Using key pair from encrypting library:

val keyPair: KeyPair
val client: SubstrateClient
val call: AddMemoCall

val yourDesiredTip: Int

val signed: Payload = service.makeSigned(
    call = call,
    tip = Balance(BigInteger.valueOf(yourDesiredTip)),
    keyPair = keyPair
)

This way you can get an extrinsic, which you can push using whatever rpc method you want. Or calculate a fee.

If you don't have a key pair, you still need our encrypting library to make your own implementation of SignatureEngine as we need its Signer super-interface. It looks redundant, so we will try to down this requirement to simply Signer in the nearest release.
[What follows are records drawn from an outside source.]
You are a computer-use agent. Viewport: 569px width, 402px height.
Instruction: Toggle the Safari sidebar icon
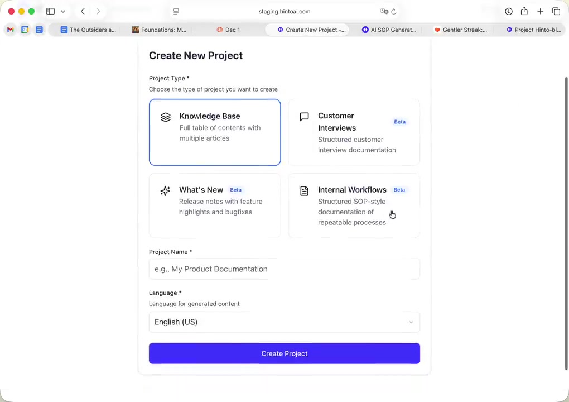(50, 11)
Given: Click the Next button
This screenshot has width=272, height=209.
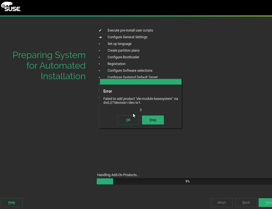Looking at the screenshot, I should (x=266, y=203).
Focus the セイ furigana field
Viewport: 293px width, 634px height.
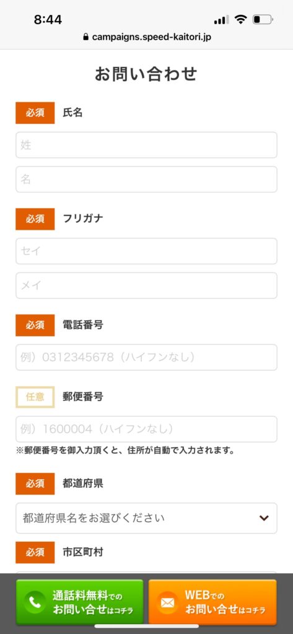click(x=146, y=251)
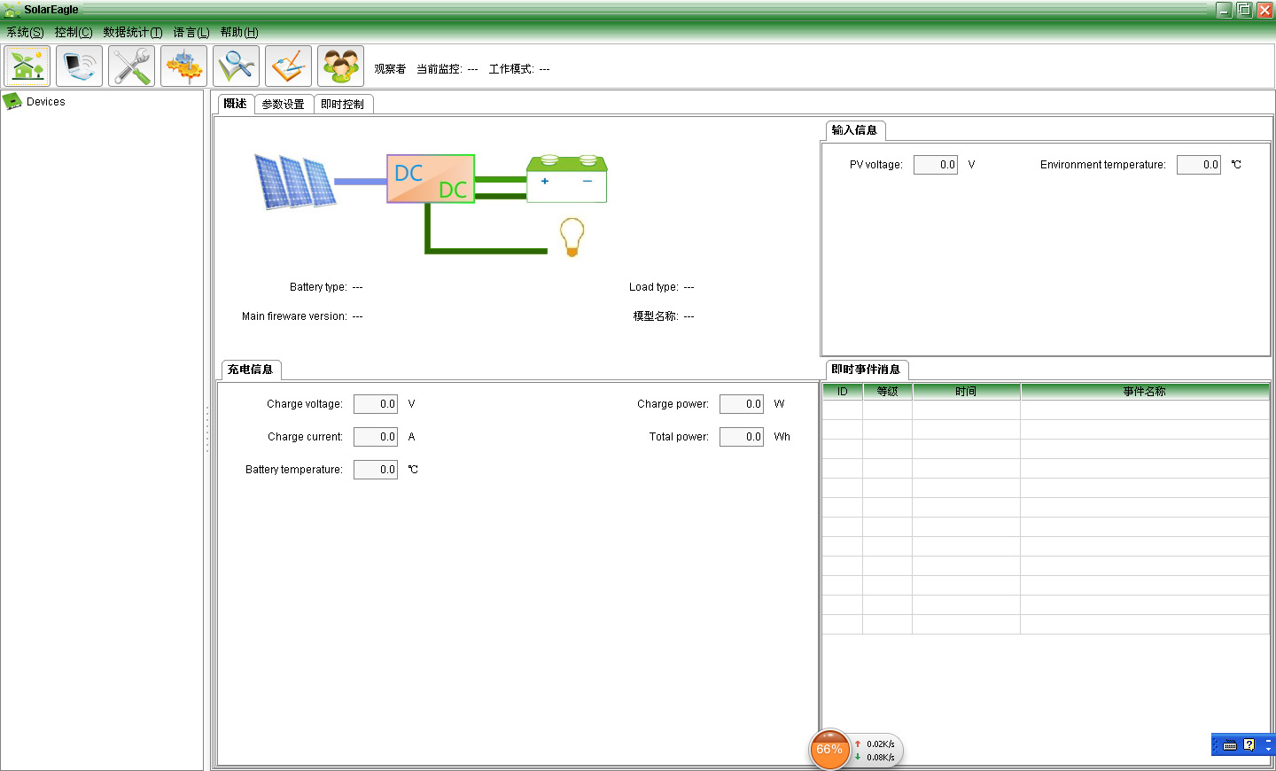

Or you can specify what kind of our signature engines from the very same library you want to define, like sr25519:

val privateKey: ByteArray
val client: SubstrateClient
val call: AddMemoCall

val yourDesiredTip: Int

val signed: Payload = service.makeSigned(
    call = call,
    tip = Balance(BigInteger.valueOf(yourDesiredTip)),
    accountId = privateKey.sr25519().publicKey.ss58.accountId(),
    signatureEngine = privateKey.sr25519()
)

Mock signed extrinsics

If you want to calculate fee, but don't want to stress test your application by creating actual signature. Feel free to pass a key pair of signature engine with a private key consisting of all bytes equal to 0. For a fee calculation, this won't be a difference.